[Records contained in a dataset]
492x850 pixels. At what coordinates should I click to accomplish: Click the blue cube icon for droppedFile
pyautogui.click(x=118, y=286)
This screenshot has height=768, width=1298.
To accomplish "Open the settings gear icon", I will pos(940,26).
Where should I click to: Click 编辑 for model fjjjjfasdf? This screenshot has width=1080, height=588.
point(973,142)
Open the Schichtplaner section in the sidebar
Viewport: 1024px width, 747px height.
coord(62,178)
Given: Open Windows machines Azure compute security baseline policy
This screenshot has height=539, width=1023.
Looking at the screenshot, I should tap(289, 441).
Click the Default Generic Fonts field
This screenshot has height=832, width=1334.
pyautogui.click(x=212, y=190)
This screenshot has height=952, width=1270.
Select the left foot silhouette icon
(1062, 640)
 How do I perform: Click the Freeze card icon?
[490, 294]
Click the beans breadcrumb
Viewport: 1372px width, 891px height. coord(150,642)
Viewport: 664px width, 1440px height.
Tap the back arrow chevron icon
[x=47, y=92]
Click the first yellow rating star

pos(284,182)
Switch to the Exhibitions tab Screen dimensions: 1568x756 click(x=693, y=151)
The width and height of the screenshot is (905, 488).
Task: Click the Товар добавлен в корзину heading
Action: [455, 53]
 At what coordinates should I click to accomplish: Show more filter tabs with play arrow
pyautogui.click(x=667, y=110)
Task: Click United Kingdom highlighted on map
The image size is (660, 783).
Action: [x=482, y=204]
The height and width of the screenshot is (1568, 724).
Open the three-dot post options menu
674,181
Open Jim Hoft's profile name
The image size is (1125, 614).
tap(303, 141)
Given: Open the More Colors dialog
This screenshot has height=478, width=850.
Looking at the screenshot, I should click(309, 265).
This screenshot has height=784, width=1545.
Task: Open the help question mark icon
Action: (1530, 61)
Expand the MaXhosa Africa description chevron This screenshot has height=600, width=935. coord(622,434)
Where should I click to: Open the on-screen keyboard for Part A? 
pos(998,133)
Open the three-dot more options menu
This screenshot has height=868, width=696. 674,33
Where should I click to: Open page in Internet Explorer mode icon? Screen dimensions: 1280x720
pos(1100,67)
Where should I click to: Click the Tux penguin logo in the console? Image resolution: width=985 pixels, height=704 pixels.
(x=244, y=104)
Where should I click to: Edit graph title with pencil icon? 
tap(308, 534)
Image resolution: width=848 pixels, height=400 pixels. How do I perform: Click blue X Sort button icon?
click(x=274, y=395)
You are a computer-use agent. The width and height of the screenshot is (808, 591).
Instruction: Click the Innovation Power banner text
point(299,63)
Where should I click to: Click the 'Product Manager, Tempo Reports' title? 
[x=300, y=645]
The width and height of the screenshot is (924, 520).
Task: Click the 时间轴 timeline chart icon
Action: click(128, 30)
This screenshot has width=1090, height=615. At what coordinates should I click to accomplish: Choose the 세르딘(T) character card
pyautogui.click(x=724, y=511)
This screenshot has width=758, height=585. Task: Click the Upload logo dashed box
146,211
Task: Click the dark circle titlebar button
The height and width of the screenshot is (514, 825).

> Task to carry out: Reproduce the records above exactly.

> Answer section:
492x850 pixels. At what coordinates should I click to accomplish: Click the blue cube icon for droppedFile
pyautogui.click(x=118, y=286)
This screenshot has height=768, width=1298.
To accomplish "Open the settings gear icon", I will pos(940,26).
Where should I click to: Click 编辑 for model fjjjjfasdf? This screenshot has width=1080, height=588.
point(973,142)
Open the Schichtplaner section in the sidebar
Viewport: 1024px width, 747px height.
coord(62,178)
Given: Open Windows machines Azure compute security baseline policy
This screenshot has height=539, width=1023.
Looking at the screenshot, I should tap(289, 441).
Click the Default Generic Fonts field
This screenshot has height=832, width=1334.
pyautogui.click(x=212, y=190)
This screenshot has height=952, width=1270.
Select the left foot silhouette icon
(1062, 640)
 How do I perform: Click the Freeze card icon?
[490, 294]
Click the beans breadcrumb
Viewport: 1372px width, 891px height. coord(150,642)
Viewport: 664px width, 1440px height.
Tap the back arrow chevron icon
[x=47, y=92]
Click the first yellow rating star

pos(284,182)
Switch to the Exhibitions tab Screen dimensions: 1568x756 click(x=693, y=151)
The width and height of the screenshot is (905, 488).
Task: Click the Товар добавлен в корзину heading
Action: [455, 53]
 At what coordinates should I click to accomplish: Show more filter tabs with play arrow
pyautogui.click(x=667, y=110)
Task: Click United Kingdom highlighted on map
The image size is (660, 783).
Action: [x=482, y=204]
The height and width of the screenshot is (1568, 724).
Open the three-dot post options menu
674,181
Open Jim Hoft's profile name
The image size is (1125, 614).
tap(303, 141)
Given: Open the More Colors dialog
This screenshot has height=478, width=850.
Looking at the screenshot, I should click(309, 265).
This screenshot has height=784, width=1545.
Task: Open the help question mark icon
Action: (1530, 61)
Expand the MaXhosa Africa description chevron This screenshot has height=600, width=935. coord(622,434)
Where should I click to: Open the on-screen keyboard for Part A? 
pos(998,133)
Open the three-dot more options menu
This screenshot has height=868, width=696. 674,33
Where should I click to: Open page in Internet Explorer mode icon? Screen dimensions: 1280x720
pos(1100,67)
Where should I click to: Click the Tux penguin logo in the console? Image resolution: width=985 pixels, height=704 pixels.
(x=244, y=104)
Where should I click to: Edit graph title with pencil icon? 
tap(308, 534)
Image resolution: width=848 pixels, height=400 pixels. How do I perform: Click blue X Sort button icon?
click(x=274, y=395)
You are a computer-use agent. The width and height of the screenshot is (808, 591).
Instruction: Click the Innovation Power banner text
point(299,63)
Where should I click to: Click the 'Product Manager, Tempo Reports' title? 
[x=300, y=645]
The width and height of the screenshot is (924, 520).
Task: Click the 时间轴 timeline chart icon
Action: click(128, 30)
This screenshot has width=1090, height=615. At what coordinates should I click to accomplish: Choose the 세르딘(T) character card
pyautogui.click(x=724, y=511)
This screenshot has width=758, height=585. Task: Click the Upload logo dashed box
146,211
Task: Click the dark circle titlebar button
The height and width of the screenshot is (514, 825).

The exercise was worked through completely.